Live-attenuated and chimeric virus vaccines are primarily intended for the paediatric population because they are considered safe for RSV-naive infants given their demonstrated inability to prime for vaccine-enhanced disease (reviewed elsewhere[156]). Vaccines based on viral vectors and DNA or RNA are also thought to be safe for infants because the infants’ cells produce the encoded antigen or antigens, leading to a balanced T cell response and display of properly folded antigens on the cell surface for antibody recognition and elicitation. There are several live-attenuated vaccine candidates in phase I trials, with the majority attenuated via deletion of viral genes such as NS2 or M2-2 (ref.[157]). New candidates in preclinical development include some that have been engineered to display prefusion-stabilized variants of the F glycoprotein[158,159]. Three vector-based candidates are in or have almost completed phase II trials, including two adenovirus candidates expressing either prefusion-stabilized F protein[160] or F, N and M2-1 (ref.[161]) and a modified vaccinia Ankara (MVA) candidate expressing F, G, N and M2-1 (ref.[162]). For all live-attenuated vaccines, achieving the optimal balance between attenuation and immunogenicity will be crucial, whereas viral vector and nucleic-acid-based vaccines will need to achieve sufficient gene delivery and expression to produce a robust immune response.

Conclusions and outlook

There has been substantial progress in our understanding of RSV entry, although the basic science continues to lag behind clinical advances. Indeed, we may now be closer to having an effective RSV vaccine than we are to understanding the molecular mechanisms of RSV attachment and fusion. Future experiments should define how, or if, the G protein interacts with CX3CR1 and uncover new host cell attachment factors. Similarly, the interactions of F with G and M proteins and host cell factors will need to be biochemically and biophysically characterized. The development of reconstituted fusion assays should help to better define the minimal requirements for RSV fusion and answer outstanding questions concerning the triggering of the F protein. Structural studies of F protein intermediates, as well as uncleaved forms of F, will also improve our understanding of RSV fusion and may identify new targets for antibodies or small molecules.

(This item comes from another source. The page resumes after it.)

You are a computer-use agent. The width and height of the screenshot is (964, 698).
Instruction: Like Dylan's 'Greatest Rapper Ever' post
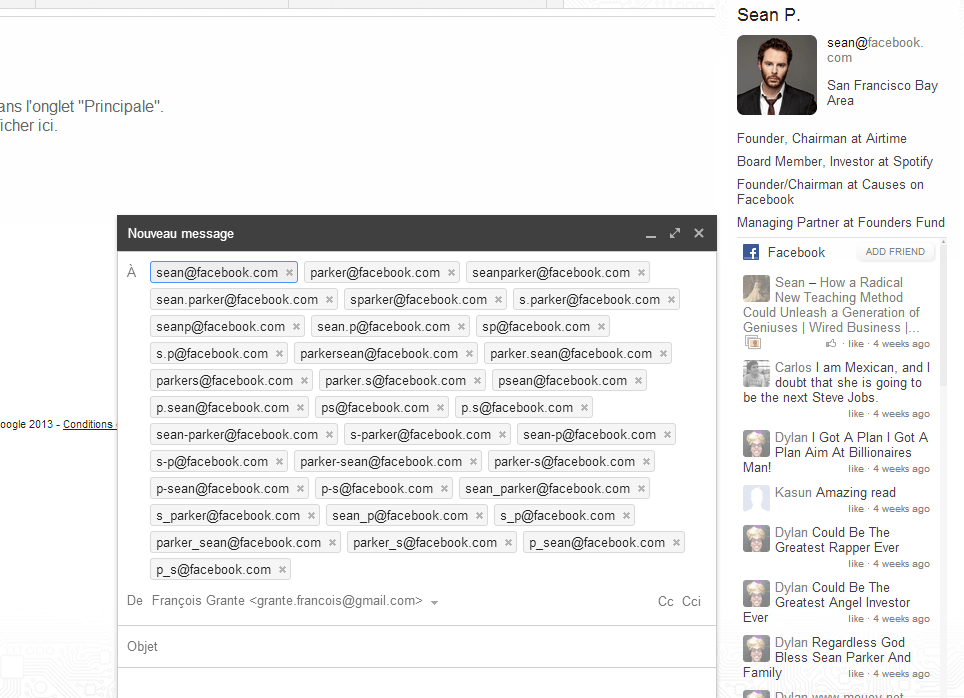point(857,563)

The next few years will be an exciting time for clinical interventions. The outcome of the MEDI8897 clinical trial[134] is eagerly anticipated, as are results from clinical trials involving vaccines containing prefusion and postfusion F antigens. Clinical trials for fusion inhibitors, such as JNJ-53718678, are ongoing, and new trials will be started soon. For small-molecule and monoclonal-antibody interventions, which bind to a single site on the glycoproteins, the presence and distribution of naturally occurring RSV variants will need to be monitored as they could affect the results of clinical trials and long-term product efficacy. Similarly, the large-scale administration of such an intervention may select for the emergence of escape variants, as has occurred for other RNA viruses such as the influenza virus, and cocktails of more than one antibody or small molecule should be considered for development. Vaccines may also benefit from the monitoring of RSV variation, although in general, the immune responses to vaccines are diverse and target multiple viral epitopes.

It is our hope that the current optimism surrounding RSV interventions is well founded and that one or more effective interventions will be licensed during the next decade. Such an advance would have a tremendous impact on the lives of many of the world’s most vulnerable populations.